For the first months after their arrival, Evens stayed with his siblings at a small apartment in Girouxville, while his father would travel into St Isidore to clear out the forest and begin preparing the farmland. Evens eventually joined to help his father in the summer months.

What was most unique to the founding of St. Isidore was its cooperative farming model. The families, banding together as the “Companion’s Society”, purchased all land, transportation and equipment as a group, worked as a group and reshared the profits in the community and amongst the families evenly. They would also share in ownership of the local schoolhouse.

As advocates for Francophone education, the Companion’s Society fought for their own independent school district throughout the 1950s. In 1955, the Saint-Isidore School District 5054 was created as the only fully bilingual schoolhouse in the region. It operated up until 1969, after which the Oblate Sisters were no longer able to provide teachers.

Especially since Pope Leo XIII’s encyclical “Rerum Novarum” in 1891, attempts to develop economic systems in line with Catholic principles, in large part inspired by the guilds of the Middle Ages, were tried in Catholic societies around the world. Catholic cooperativism was one of these systems, and in Quebec during the 1900s, several cooperative efforts were attempted in farming, factories and credit unions.

Of the many French communities in the archdiocese, most celebrate bilingual Masses today. However, St. Isidore Church has sought to preserve its liturgy entirely in French. For many, it’s a way of honouring not only their culture and preserving their language, it also honours the Union des Cultivateurs Catholiques’s founding vision for the community.

“It was one of the conditions of the founding of this community that it would be French and Catholic,” said Marie. “And that has been retained in the church. Though there are many in St. Isidore today who are neither French or Catholic.

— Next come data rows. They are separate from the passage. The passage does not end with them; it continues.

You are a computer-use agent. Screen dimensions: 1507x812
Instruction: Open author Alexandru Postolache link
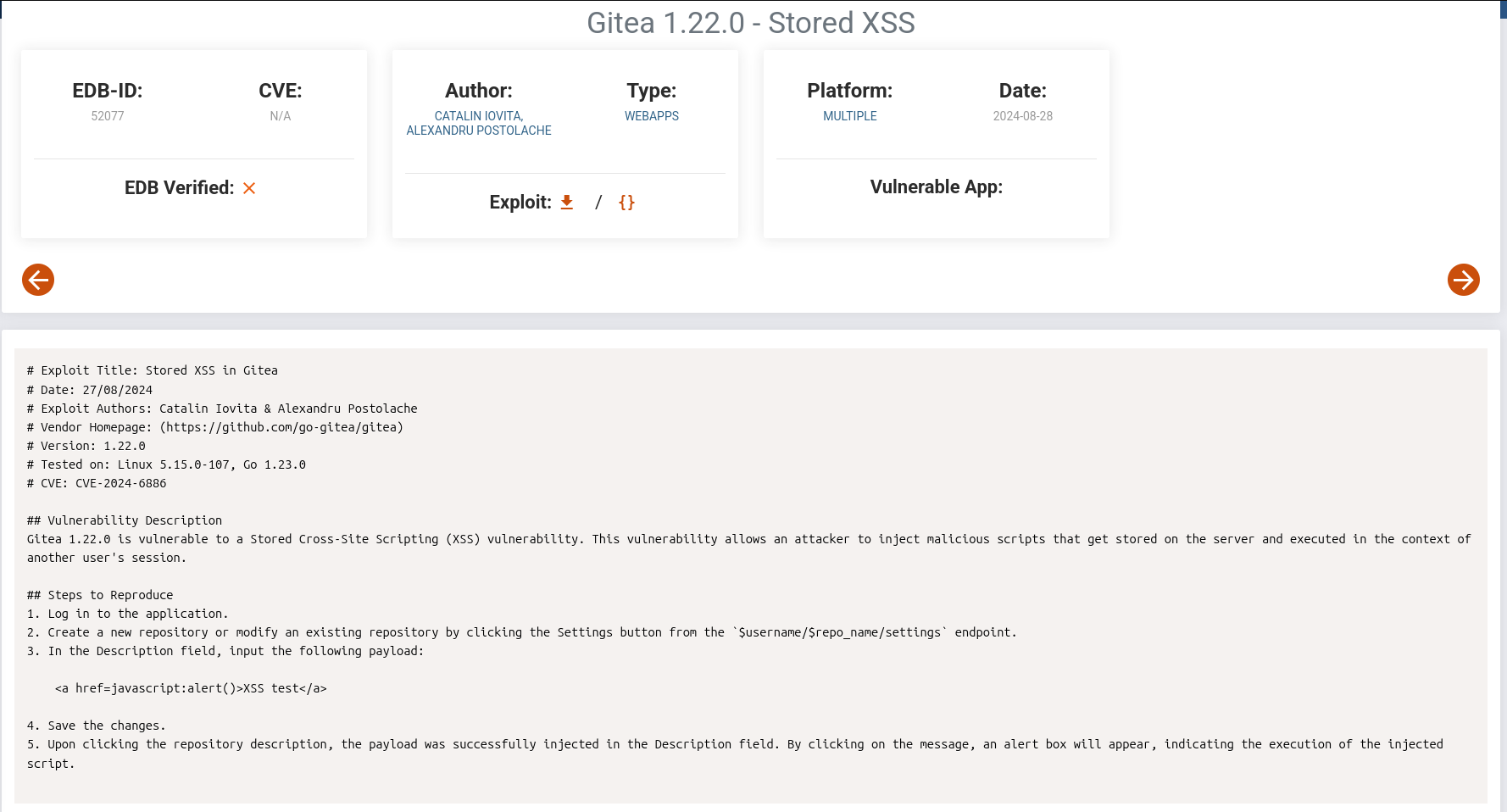coord(478,131)
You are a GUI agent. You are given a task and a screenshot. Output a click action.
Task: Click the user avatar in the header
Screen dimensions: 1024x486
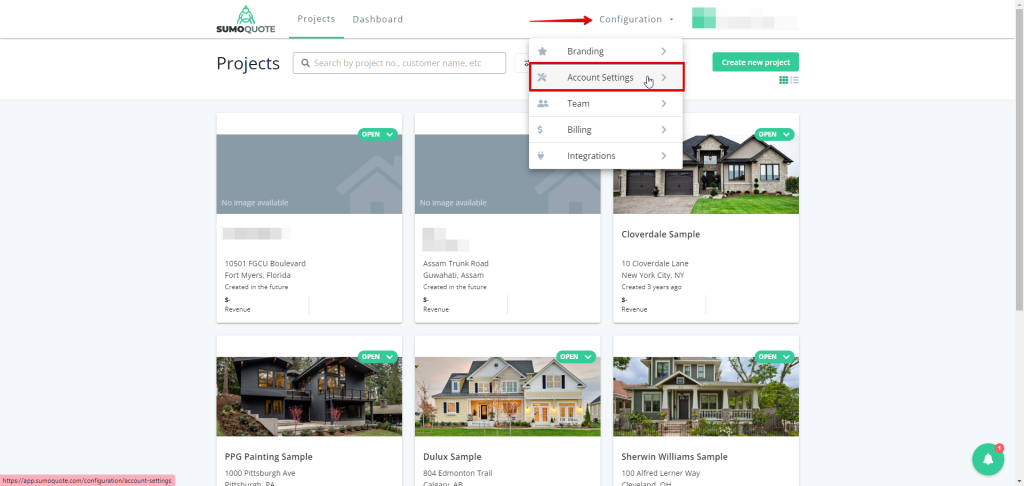[x=704, y=19]
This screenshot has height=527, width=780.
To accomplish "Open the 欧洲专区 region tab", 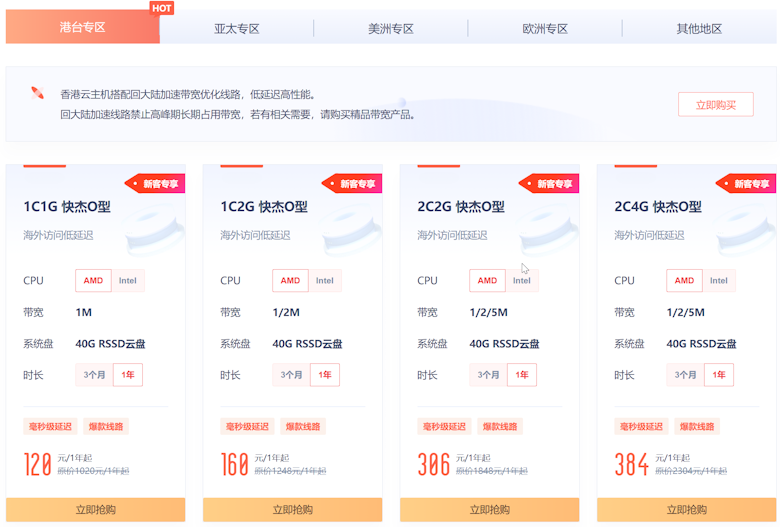I will click(x=545, y=29).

But we are close to two fully English churches in Peace River and Nampa, and being a French community it was important for us to preserve that. We figured if we did do the English-French split we would end up losing our French completely, and that’s not what we are here for.”

Evens began working at the co-op store in 1959 and eventually became its manager, working there until 1992. In 1973, Marie and Evens moved into a house across the street from the store, and they have lived there ever since. They also have two sons who also still reside in St. Isidore. Evens life is thus immensely tied to St. Isidore, having been there from the day the hamlet was founded until the present. At each new frontier and changing way of life in St. Isidore, he remains a living link to this distinct and singular community in the history of Alberta.

Evens Lavoie takes a look at religious items now kept at the local St. Isidore museum.